Stored items:
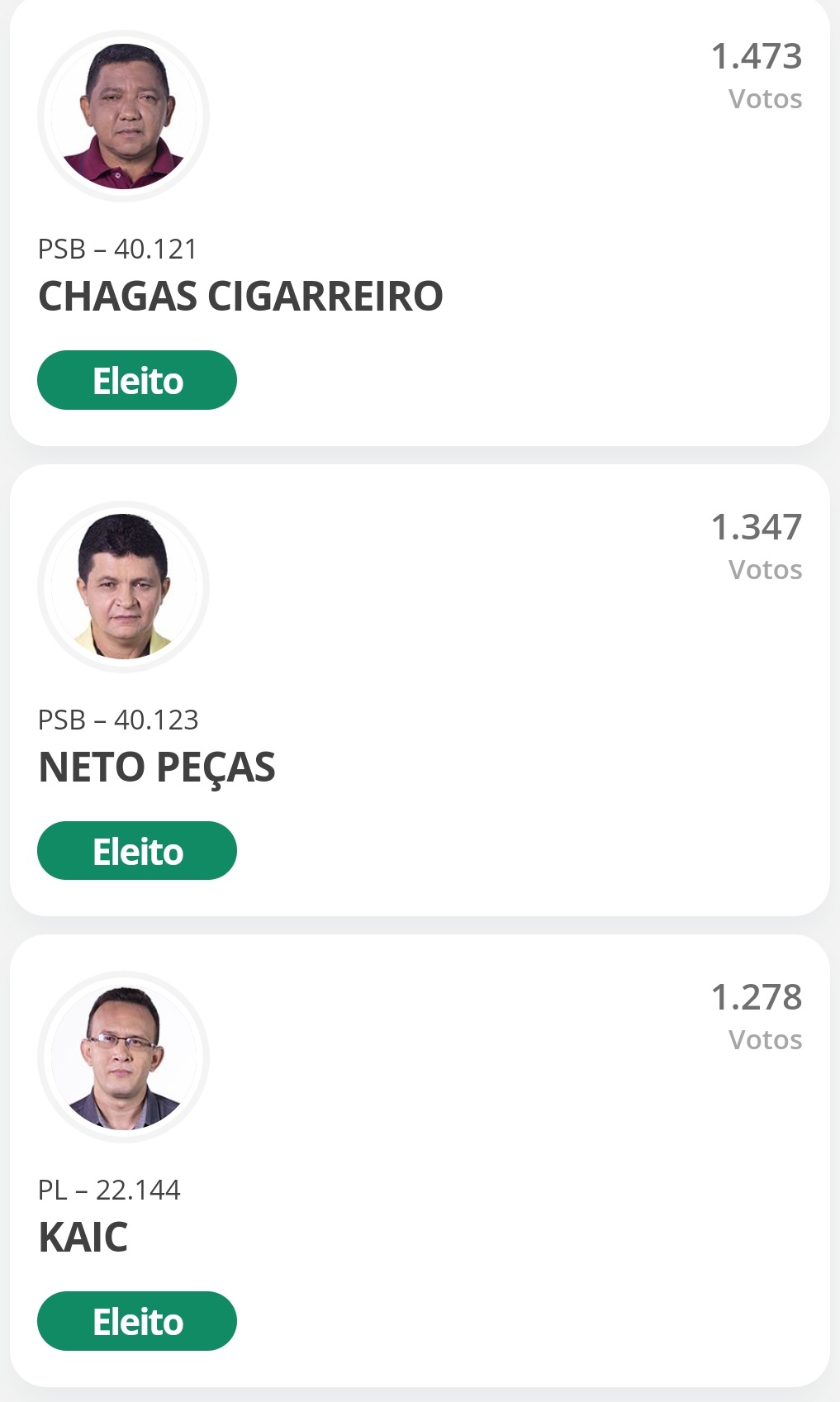Click the 1.473 vote count
The height and width of the screenshot is (1402, 840).
[x=756, y=57]
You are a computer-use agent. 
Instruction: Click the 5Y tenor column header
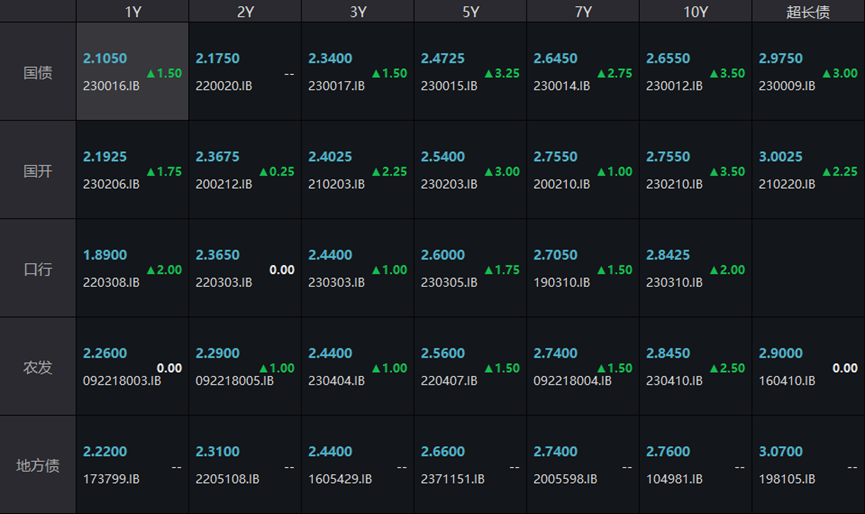click(x=470, y=12)
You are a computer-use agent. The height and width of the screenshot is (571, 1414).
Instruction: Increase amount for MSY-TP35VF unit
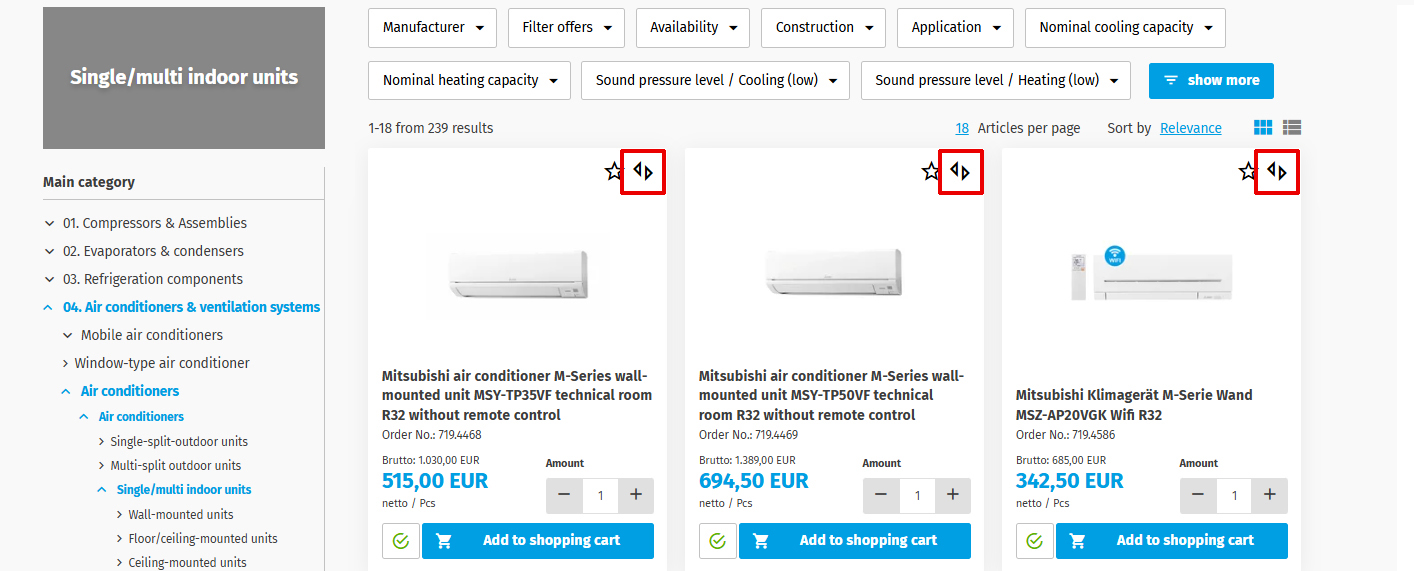coord(636,495)
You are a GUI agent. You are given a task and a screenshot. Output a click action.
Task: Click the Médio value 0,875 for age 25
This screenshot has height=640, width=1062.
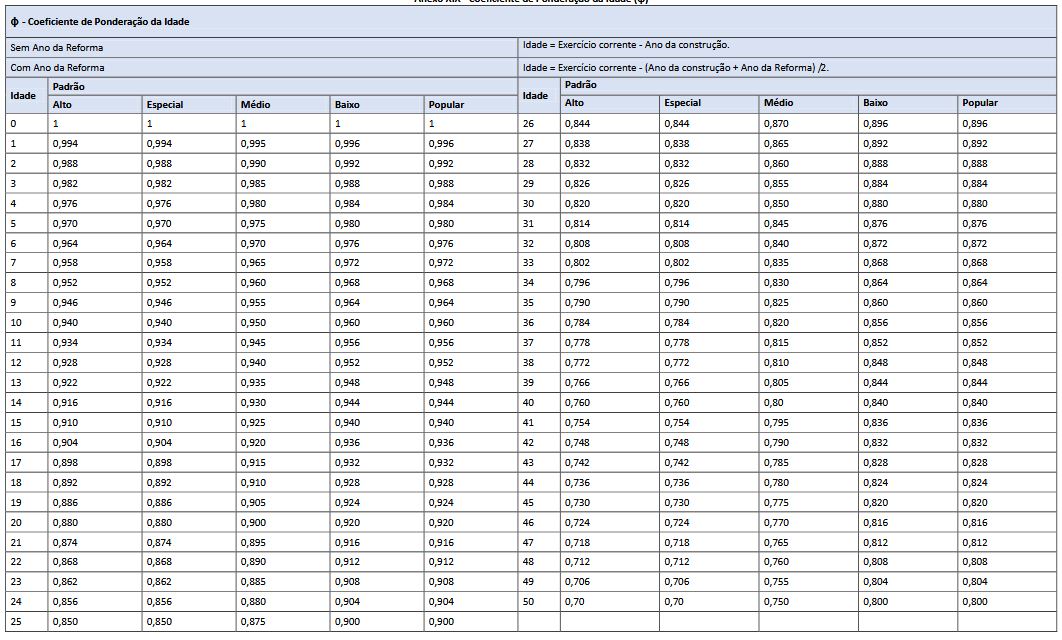click(x=252, y=622)
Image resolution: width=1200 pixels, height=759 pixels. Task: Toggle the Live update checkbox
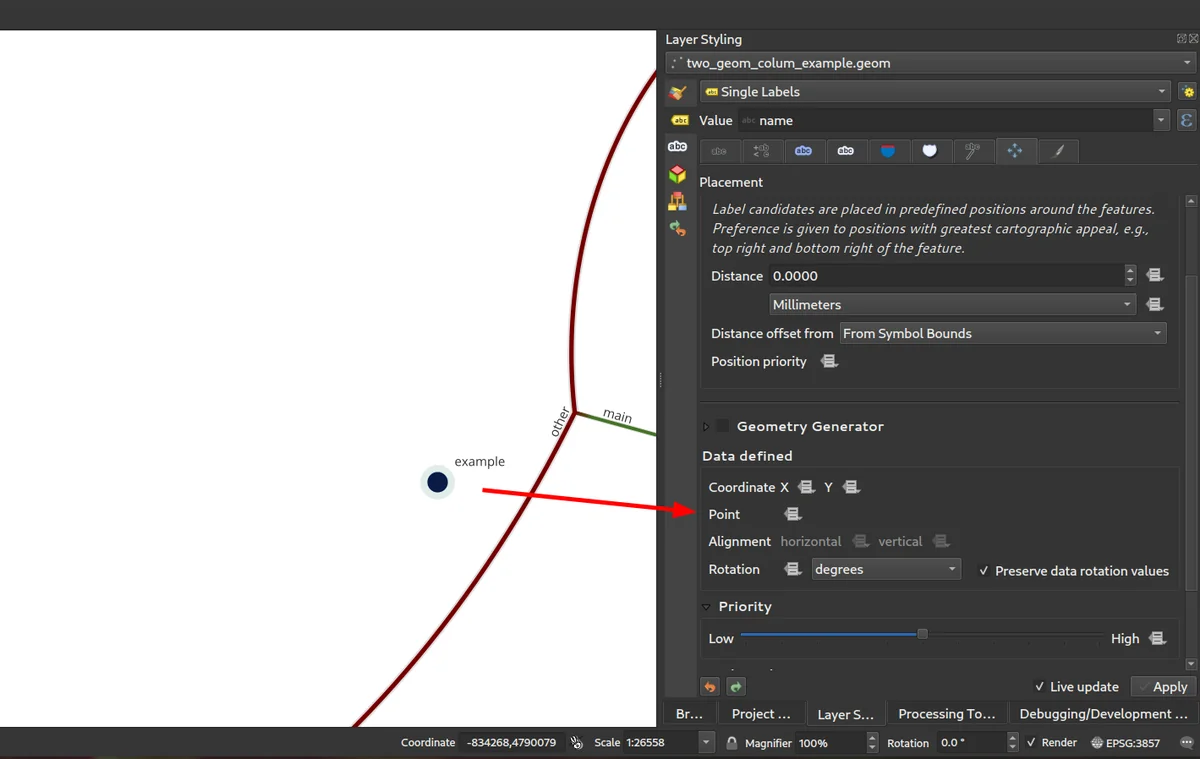[1040, 687]

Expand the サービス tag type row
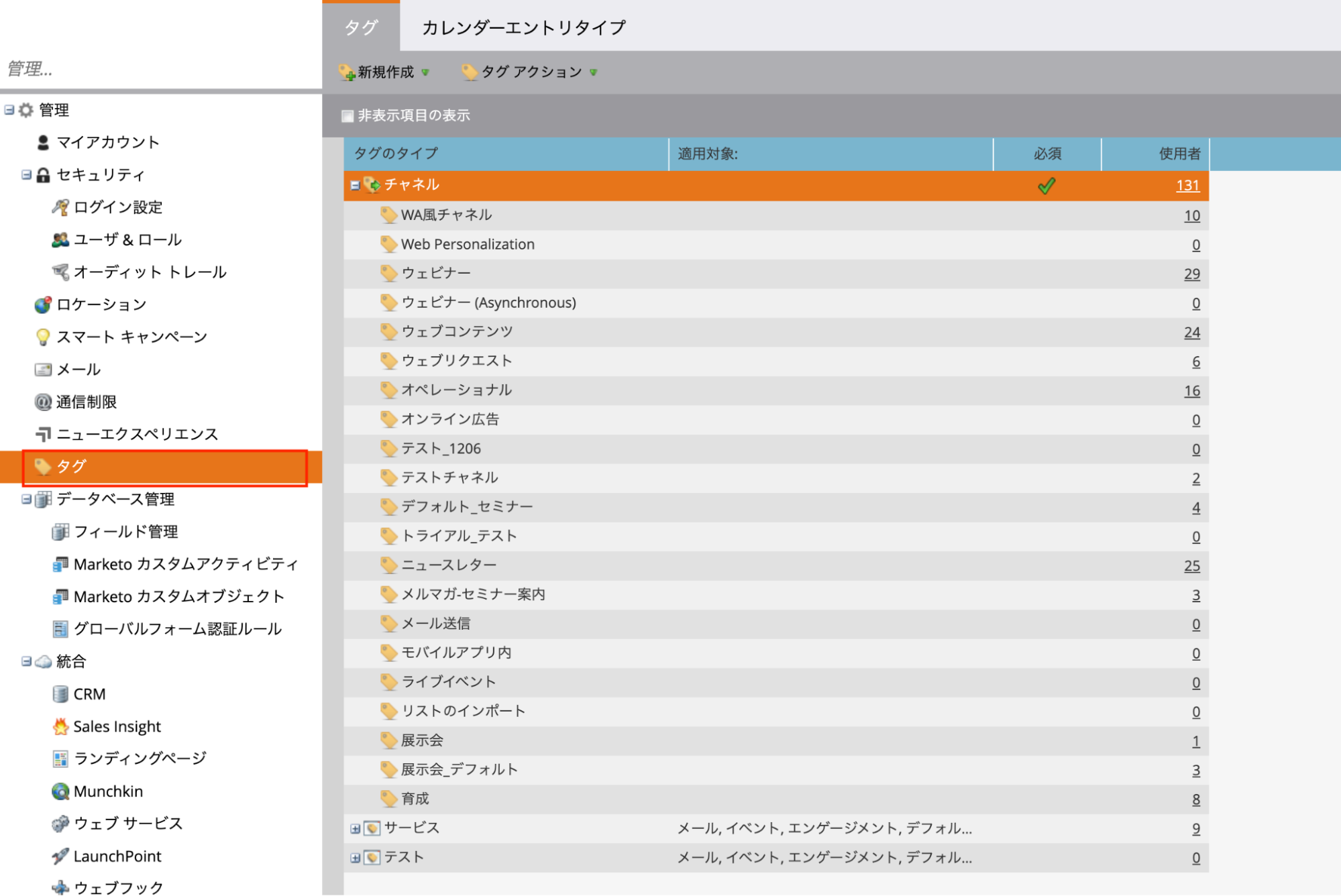coord(355,829)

* Exercise aim
Across all the entries, how many lines include "agent"? Answer with the number alone.

* Solution for this problem
3